I never took a course in religion at Amherst, but I ended up writing my senior thesis as a play about intermarriage between Jews and Christians in early nineteenth-century Philadelphia, where the boundaries between the two groups seemed remarkably fluid and a large percentage of Jews married outside the faith. When I first started writing and teaching about Jewish food, I realized that the deli had served both as a place for the reinforcement of American Jewish identity and as a comfortable space for non-Jews to sample Jewish culture. But no one, to my surprise, had traced the history of the deli in New York or pinpointed its heyday. No one had peered through the greasy, garlicky, gassy, and gluttonous lens of the pastrami sandwich into the role of Jewish deli food in American culture.

Although my family did not belong to a synagogue, did not observe Jewish law, and celebrated few Jewish holidays, eating in delis offered me a sense of Jewish identity that I found in few other places. Whenever we celebrated a family occasion, my grandmother invariably ordered a tongue sandwich, which, in retrospect, seems entirely appropriate; it was as if the tongue that she ate was connected in a double sense to her own tongue—both her gift of gab and her parents’ native language (Yiddish is known as the mameloshen, the mother’s tongue), which, to her deep regret, was not being transmitted to her grandchildren.

I grew up at a time when the deli had long since ceased to function as a major gathering place for the Jewish community, when, even in Great Neck, it was J. P. King’s, the Chinese restaurant on Grace Avenue, that was a more popular hangout spot than Squire’s.
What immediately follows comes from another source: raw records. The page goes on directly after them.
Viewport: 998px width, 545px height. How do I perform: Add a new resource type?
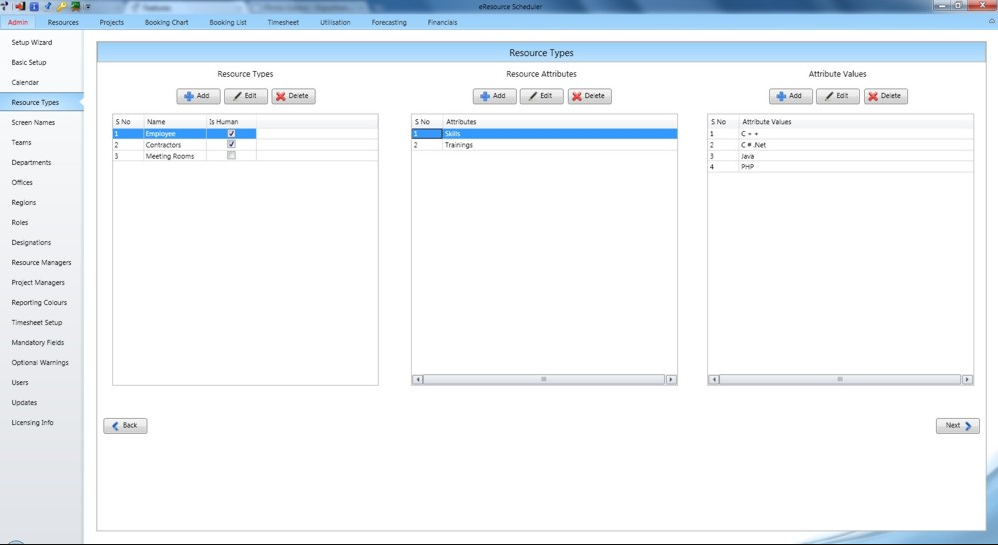click(x=198, y=96)
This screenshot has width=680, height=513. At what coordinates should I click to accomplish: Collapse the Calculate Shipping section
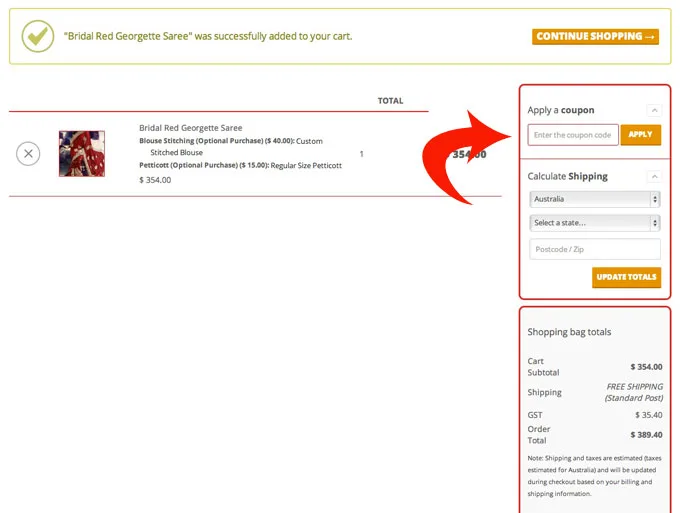coord(653,176)
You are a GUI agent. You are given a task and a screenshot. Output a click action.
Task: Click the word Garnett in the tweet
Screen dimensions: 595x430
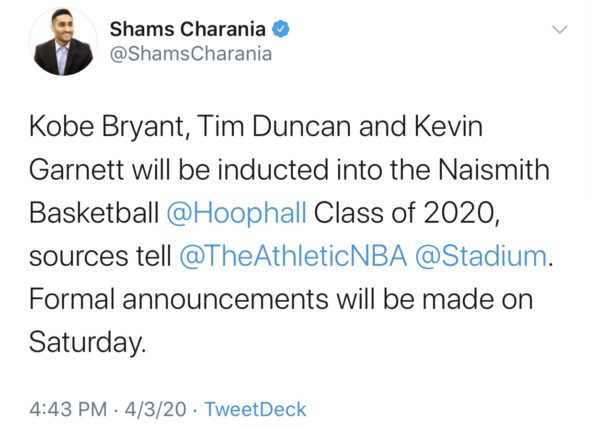pyautogui.click(x=77, y=170)
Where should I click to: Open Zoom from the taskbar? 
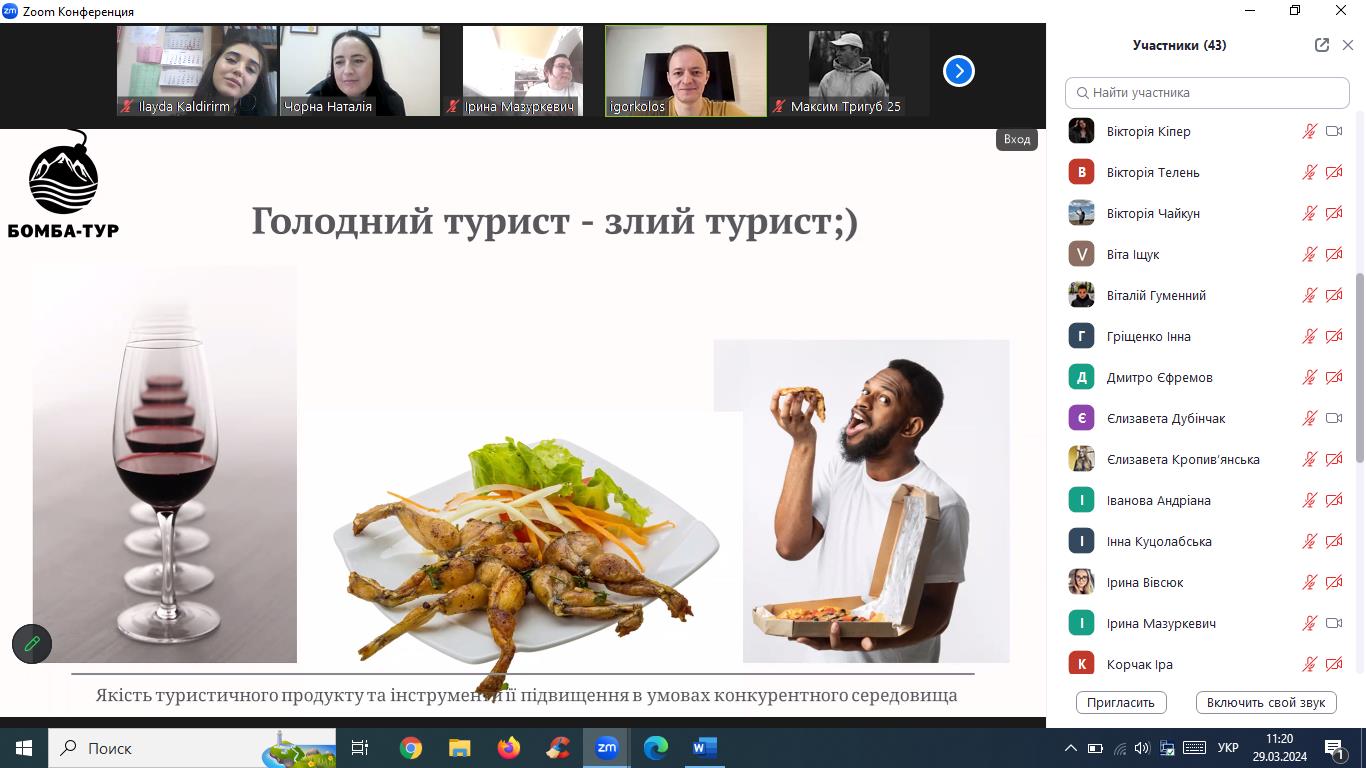(607, 748)
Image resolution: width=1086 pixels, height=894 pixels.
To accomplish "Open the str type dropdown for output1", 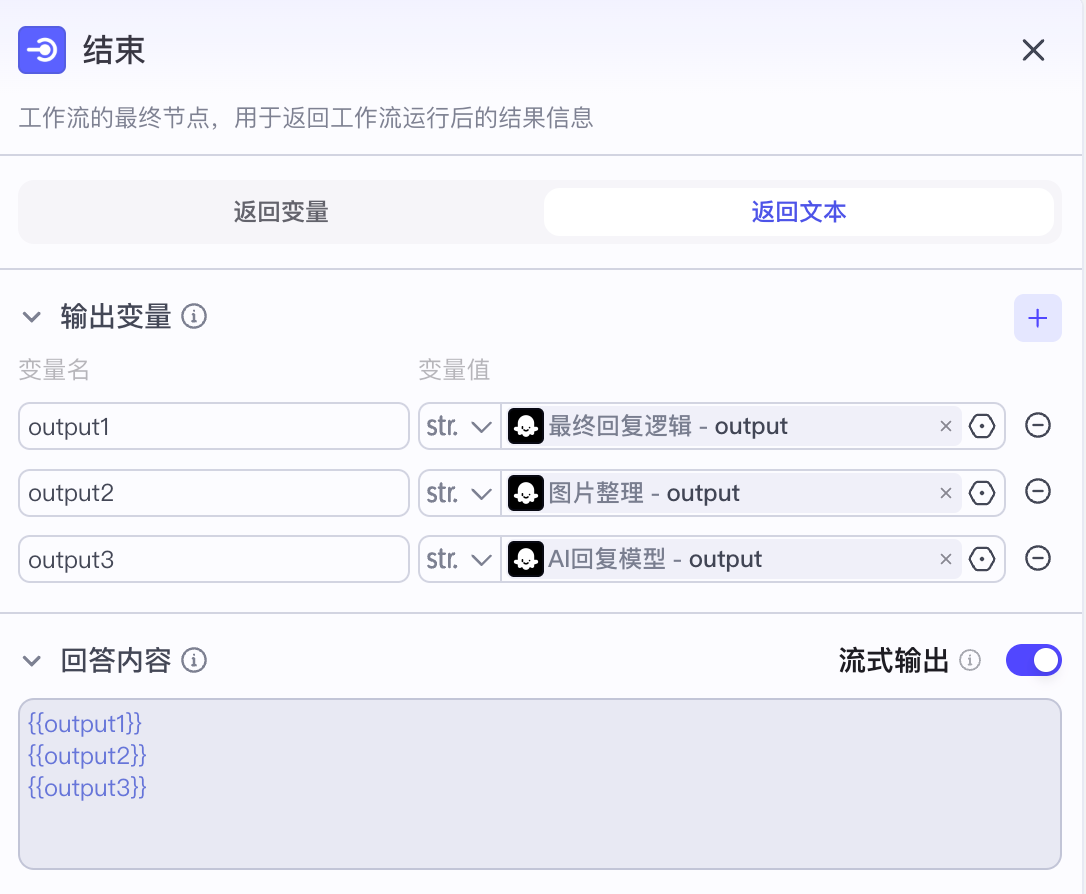I will pos(459,426).
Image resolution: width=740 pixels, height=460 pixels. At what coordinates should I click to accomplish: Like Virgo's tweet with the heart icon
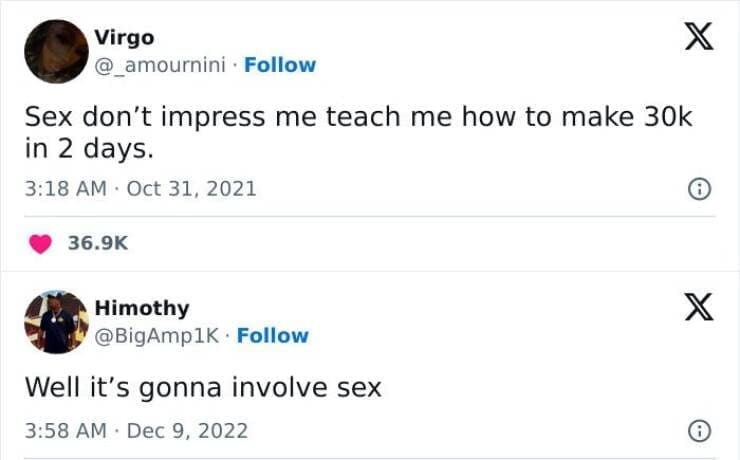[x=41, y=243]
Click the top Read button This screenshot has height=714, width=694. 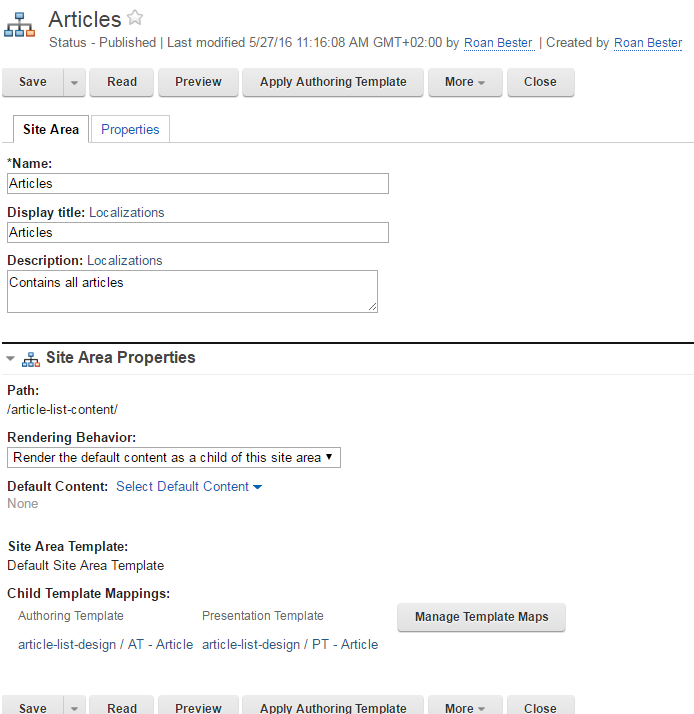click(122, 82)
But the deli sandwiches remain more salient in my memory than the moo shu pork or the beef lo mein at the Chinese eatery; they connected me to my people and to my past in a way that the Chinese dishes, however delicious, never could.

I knew that these foods from the Jewish deli were the same foods that my grandparents had eaten during their own upbringing, the foods with which they had celebrated births, weddings, and funerals—the foods that enabled them to build and sustain community with other second-generation Jews at a time when Jewishness was not simply an aspect of their identity or experience but the central, defining, and ineluctable feature of their existence.

Eating in delis was, for them, a laid-back, unfussy, grass-roots experience that required no education, no upper-class breeding, no intricate knowledge of manners and mores. Eating in delis, which were permeated with both the aura of abundance and the culture of celebrity, made Jews feel that, for them too, the American Dream was at long last eminently within their reach—so close, you might say, that they could taste it.